MAKASSAR, RAKYATSULSEL - Sebanyak 11 kepala daerah meminta judicial review terhadap Undang-Undang Pilkada di Mahkamah Konstitusi (MK) dengan tujuan agar masa jabatan kepala daerah terpilih pada Pilkada 2020 dan dilantik pada 2021 tidak dipangkas hingga akhir 2024, sementara secara normal bisa mencapai 2026.
Para kepala daerah ini menggugat Pasal 201 Ayat (7), (8), dan (9) Undang-Undang Pilkada yang dianggap bermasalah dan melanggar konstitusi, terutama terkait desain keserentakan Pilkada nasional tahun 2024 yang dianggap merugikan sejumlah 270 Kepala Daerah.
Dari 11 kepala daerah yang menjadi pemohon di MK, tiga di antaranya adalah Wali Kota, termasuk Wali Kota Makassar, Moh Ramdhan Pomanto, Wali Kota Bontang Basri Rase, dan Wali Kota Bukittinggi, Erman Safar. Keenam kepala daerah lainnya adalah Gubernur Jambi, Gubernur Sumatera Barat, Bupati Kabupaten Pesisir Barat, Bupati Malaka, Bupati Kebumen, Bupati Malang, Bupati Nunukan, dan Bupati Rokan Hulu.
Danny Pomanto, Wali Kota Makassar, menyatakan bahwa ia diwakili untuk mewakili para Wali Kota dalam gugatan ini. Menurutnya, alasan dan dalil terkait gugatan tersebut tercantum dalam materi gugatan yang diajukan.

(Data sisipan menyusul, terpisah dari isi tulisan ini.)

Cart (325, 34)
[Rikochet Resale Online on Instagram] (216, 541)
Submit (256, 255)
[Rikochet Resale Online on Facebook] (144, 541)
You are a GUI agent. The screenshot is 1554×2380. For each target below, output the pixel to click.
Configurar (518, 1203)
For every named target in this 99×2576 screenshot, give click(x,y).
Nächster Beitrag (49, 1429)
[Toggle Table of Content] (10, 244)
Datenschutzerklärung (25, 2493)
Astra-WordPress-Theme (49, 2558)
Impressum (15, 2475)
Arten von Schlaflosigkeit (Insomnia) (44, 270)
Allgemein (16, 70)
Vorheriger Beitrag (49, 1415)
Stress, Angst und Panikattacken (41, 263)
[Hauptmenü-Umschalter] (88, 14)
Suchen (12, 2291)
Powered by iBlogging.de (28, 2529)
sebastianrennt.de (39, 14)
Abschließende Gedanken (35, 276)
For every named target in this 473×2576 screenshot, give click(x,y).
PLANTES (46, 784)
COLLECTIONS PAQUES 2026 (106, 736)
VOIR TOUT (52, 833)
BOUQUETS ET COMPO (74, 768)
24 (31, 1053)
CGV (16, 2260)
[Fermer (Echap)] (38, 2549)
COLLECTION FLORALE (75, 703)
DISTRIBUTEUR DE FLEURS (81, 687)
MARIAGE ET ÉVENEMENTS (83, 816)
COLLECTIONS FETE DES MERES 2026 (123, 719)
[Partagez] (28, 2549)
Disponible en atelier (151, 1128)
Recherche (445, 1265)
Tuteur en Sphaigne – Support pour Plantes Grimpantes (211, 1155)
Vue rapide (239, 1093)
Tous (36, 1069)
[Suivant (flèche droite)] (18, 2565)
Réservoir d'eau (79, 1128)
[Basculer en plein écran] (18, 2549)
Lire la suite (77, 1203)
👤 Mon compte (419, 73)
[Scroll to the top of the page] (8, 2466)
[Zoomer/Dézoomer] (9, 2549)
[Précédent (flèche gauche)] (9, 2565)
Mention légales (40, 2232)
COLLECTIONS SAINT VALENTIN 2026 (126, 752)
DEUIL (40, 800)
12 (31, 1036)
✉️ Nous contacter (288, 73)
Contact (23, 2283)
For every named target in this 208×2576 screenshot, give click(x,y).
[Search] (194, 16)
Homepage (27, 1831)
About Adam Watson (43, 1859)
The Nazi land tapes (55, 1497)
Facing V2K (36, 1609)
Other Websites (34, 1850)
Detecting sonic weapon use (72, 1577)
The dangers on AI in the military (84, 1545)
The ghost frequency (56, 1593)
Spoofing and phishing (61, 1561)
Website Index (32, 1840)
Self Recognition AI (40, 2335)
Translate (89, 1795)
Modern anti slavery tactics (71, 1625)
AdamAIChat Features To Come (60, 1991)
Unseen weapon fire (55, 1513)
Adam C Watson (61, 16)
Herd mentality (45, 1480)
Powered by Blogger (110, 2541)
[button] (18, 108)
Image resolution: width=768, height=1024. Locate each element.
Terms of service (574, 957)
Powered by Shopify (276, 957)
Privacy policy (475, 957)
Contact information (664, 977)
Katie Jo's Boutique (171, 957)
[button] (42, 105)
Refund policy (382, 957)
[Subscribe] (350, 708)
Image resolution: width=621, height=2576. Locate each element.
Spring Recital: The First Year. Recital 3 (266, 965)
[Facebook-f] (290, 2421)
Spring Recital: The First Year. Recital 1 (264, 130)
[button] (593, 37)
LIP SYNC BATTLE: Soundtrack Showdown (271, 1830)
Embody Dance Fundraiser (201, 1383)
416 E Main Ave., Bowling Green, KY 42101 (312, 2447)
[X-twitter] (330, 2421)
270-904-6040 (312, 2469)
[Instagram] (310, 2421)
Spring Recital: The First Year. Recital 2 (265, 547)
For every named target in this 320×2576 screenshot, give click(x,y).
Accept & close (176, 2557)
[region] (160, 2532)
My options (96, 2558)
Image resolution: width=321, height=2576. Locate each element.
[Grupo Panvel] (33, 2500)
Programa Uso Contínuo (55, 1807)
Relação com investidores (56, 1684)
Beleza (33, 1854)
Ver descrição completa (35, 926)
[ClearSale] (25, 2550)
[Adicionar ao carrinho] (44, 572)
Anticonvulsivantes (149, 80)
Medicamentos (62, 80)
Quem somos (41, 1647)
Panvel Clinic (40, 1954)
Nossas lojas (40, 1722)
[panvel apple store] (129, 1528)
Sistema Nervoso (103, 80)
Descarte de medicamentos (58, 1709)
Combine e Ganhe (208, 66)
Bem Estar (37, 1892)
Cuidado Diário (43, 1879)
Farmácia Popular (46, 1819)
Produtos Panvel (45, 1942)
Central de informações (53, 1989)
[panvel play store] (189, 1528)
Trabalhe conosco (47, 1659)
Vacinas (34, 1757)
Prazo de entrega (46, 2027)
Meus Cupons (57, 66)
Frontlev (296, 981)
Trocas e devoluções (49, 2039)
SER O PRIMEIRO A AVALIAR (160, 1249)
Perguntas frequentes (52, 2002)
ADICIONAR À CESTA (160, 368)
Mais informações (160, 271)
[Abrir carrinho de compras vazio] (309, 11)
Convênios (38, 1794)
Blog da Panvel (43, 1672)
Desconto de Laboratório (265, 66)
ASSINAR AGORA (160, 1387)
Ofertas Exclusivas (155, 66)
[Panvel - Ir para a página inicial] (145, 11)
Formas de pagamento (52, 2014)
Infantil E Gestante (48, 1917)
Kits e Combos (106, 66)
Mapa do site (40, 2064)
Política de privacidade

"Saya diminta untuk mewakili para Wali Kota. Ada beberapa dari bupati, dan juga beberapa orang dari Gubernur. Sementara proses di MK," ujar Danny kepada wartawan Rakyat Sulsel, Senin (28/1/2024).
Danny menegaskan bahwa keputusan akhir ada di tangan MK, dan sebagai warga negara, mereka berharap agar kepentingan kepala daerah hasil Pilkada 2020 dapat diakomodir di MK.